HuffPost Religion on Last Year in Religion
The Top 10 Religion Stories of 2013
Paul Brandeis Raushenbush, Huffington Post, December 16, 2016
2013 was a huge year for religion news. The transition of power in the Vatican, church state issues in the United States, and religious tension in the Middle East were just a few of the reasons that religion was so often propelled onto the front page. The HuffPost Religion editorial team identified these top ten religion stories of the year. What do you think? What have we left off? Which is the most important? Let us know in the comments or tweet us @huffpostrelig.
10. Pope Benedict Resigns
On February 11, Pope Benedict announced to a shocked world that he would be resigning as pope on February 28, the first Pope to do so for 600 years. The 85-year-old Benedict gave diminishing health and strength as the reasons for his stepping down. The bombshell announcement ushered in a time of rumors, handwringing over the future of the Catholic Church and fevered speculation over who might be elected the next pope. All that ended on March 13 when the super secret papal conclave elected Benedict’s successor.
9. Gays Gain Ground
While LGBT people have a long way to go before attaining full equality within most religious communities, 2013 had a lot of stories that indicate that the tide is turning towards greater inclusion. The Boy Scouts lifted the ban on gay members, Pope Francis said his famous ‘who am I to judge‘ line, Rev. Guy Erwin of the Southwest California Synod became the first openly gay ELCA bishop, many religious groups filed amicus briefs with Edie Windsor on the DOMA trial, and 50 ministers performed a gay marriage in support of the Methodist Rev. Frank Schaefer who was on trial for officiating the marriage of his gay son. Polls in 2013 indicate an accelerating acceptance within congregations as well, as more congregations welcome LGBT people as full members of the worshipping community…
Report: U.N.’s Commitment to Religious Freedom a Sham
U.N. Human Rights Council Fails to Protect Religious Freedom
Brian Pellot, December 30, 2013, Religion News Service
Human Rights Without Frontiers International, a non-profit advocacy organization based in Brussels, released a report on Monday highlighting what we’ve long known to be true: The U.N. Human Rights Council (UNHRC) is a joke.
Eight of the UNHRC’s 47 member states, including newly elected Morocco, China and Saudi Arabia (their three-year terms begin Wednesday), imprisoned people in 2013 for breaking laws that restrict religious freedom. The five current member states to do the same were India, Indonesia, Kazakhstan, Libya and South Korea.
Article 18 of the Universal Declaration of Human Rights, which the U.N. General Assembly adopted in 1948, clearly states:
Everyone has the right to freedom of thought, conscience and religion; this right includes freedom to change his religion or belief, and freedom, either alone or in community with others and in public or private, to manifest his religion or belief in teaching, practice, worship and observance.

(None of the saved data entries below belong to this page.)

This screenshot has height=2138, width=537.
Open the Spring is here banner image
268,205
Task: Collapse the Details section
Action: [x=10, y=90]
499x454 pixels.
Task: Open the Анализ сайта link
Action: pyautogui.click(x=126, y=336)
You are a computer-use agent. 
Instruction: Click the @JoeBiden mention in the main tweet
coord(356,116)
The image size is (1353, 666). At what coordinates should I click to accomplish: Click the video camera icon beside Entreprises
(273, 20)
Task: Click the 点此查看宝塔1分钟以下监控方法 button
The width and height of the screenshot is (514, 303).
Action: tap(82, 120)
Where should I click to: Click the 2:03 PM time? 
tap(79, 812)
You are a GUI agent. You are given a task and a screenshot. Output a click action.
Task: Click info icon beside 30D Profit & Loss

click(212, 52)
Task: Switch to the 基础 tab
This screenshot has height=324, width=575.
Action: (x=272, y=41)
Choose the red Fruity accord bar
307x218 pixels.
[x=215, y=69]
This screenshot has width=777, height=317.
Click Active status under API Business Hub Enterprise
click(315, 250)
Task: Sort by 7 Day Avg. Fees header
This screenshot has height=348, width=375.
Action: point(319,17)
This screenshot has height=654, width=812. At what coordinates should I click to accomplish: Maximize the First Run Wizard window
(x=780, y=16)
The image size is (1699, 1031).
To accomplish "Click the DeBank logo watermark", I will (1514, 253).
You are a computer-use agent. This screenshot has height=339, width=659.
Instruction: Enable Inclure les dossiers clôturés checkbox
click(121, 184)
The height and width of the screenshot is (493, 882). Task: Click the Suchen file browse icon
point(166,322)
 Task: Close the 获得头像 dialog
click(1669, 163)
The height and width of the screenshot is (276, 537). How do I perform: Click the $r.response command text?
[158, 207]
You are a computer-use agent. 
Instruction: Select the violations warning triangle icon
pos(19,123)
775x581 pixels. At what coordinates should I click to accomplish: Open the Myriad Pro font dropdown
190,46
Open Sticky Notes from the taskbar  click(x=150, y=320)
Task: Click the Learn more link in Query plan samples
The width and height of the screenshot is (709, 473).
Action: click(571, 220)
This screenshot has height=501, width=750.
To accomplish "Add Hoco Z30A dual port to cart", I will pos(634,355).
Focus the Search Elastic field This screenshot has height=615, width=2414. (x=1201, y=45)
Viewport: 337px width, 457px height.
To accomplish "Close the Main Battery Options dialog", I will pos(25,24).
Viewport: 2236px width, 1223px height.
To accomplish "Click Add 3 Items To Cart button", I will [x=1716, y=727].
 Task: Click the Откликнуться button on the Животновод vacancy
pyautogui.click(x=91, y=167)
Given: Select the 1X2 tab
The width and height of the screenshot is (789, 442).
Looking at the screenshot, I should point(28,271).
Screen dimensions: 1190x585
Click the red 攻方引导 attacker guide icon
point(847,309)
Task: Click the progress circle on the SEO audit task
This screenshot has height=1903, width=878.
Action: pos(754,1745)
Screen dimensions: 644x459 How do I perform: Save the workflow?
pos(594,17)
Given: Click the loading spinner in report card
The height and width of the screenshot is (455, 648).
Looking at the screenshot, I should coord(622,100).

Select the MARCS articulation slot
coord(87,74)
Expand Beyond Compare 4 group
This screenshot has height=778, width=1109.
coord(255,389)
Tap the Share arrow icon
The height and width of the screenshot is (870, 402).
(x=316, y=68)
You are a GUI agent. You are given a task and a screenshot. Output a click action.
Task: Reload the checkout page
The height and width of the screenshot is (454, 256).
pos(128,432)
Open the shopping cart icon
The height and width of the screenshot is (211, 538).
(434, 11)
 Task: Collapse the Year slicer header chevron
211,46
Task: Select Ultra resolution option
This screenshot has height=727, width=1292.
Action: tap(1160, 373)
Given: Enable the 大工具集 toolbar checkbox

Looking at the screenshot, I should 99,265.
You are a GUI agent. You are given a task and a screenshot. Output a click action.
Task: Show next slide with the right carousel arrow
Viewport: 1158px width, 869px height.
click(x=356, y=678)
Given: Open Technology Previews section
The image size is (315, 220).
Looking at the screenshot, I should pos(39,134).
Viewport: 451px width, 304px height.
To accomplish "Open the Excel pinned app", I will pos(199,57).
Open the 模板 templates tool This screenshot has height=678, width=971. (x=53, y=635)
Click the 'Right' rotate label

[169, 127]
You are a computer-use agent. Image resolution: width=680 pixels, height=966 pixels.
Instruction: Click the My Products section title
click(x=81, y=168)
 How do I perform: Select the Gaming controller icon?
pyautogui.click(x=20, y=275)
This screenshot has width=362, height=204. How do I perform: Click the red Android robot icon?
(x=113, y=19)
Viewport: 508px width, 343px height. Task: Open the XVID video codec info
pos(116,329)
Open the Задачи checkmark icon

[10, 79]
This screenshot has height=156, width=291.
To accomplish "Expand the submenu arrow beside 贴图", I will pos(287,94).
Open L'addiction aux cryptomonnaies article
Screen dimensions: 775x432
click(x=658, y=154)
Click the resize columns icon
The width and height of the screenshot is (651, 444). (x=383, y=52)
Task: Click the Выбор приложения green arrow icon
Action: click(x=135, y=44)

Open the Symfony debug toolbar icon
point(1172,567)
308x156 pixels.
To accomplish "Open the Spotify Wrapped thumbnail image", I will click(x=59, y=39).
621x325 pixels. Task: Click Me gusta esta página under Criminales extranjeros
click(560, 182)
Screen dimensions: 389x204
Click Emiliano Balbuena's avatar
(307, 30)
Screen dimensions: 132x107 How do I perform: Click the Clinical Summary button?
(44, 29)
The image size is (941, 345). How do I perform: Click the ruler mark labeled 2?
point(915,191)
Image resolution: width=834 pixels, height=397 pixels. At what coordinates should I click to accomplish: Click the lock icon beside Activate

The UNHRC replaced the U.N. Commission on Human Rights in 2006, in part “to redress [the Commission’s] shortcoming,” which included granting membership to countries with terrible human rights records. The resolution establishing the UNHRC declares that member states “shall uphold the highest standards in the promotion and protection of human rights.”
Yet at least eight member states are failing, epically, to do so…
Faith-Based Organizations Active at the U.N.
Q&A: Faith Groups as Partners in Development
Thalif Deen, Inter Press Service, September 20, 2013
The United Nations is considered one of the world’s most secular institutions, with 193 member states representing peoples of different faiths and cultures and professing religious and agnostic beliefs.
Still, faith-based organizations (FBOs) continue to play a vital role in a wide range of issues on the U.N.’s political, social and economic agenda, including human rights, population, food, health, education, children, peacekeeping, disarmament and refugees.
The U.N. Population Fund (UNFPA) is perhaps the only U.N. agency that has invested – heavily and systematically since 2002 – in setting up a Global Interfaith Network of over 500 non-governmental organizations (NGOs) reaching out to disenfranchised communities worldwide.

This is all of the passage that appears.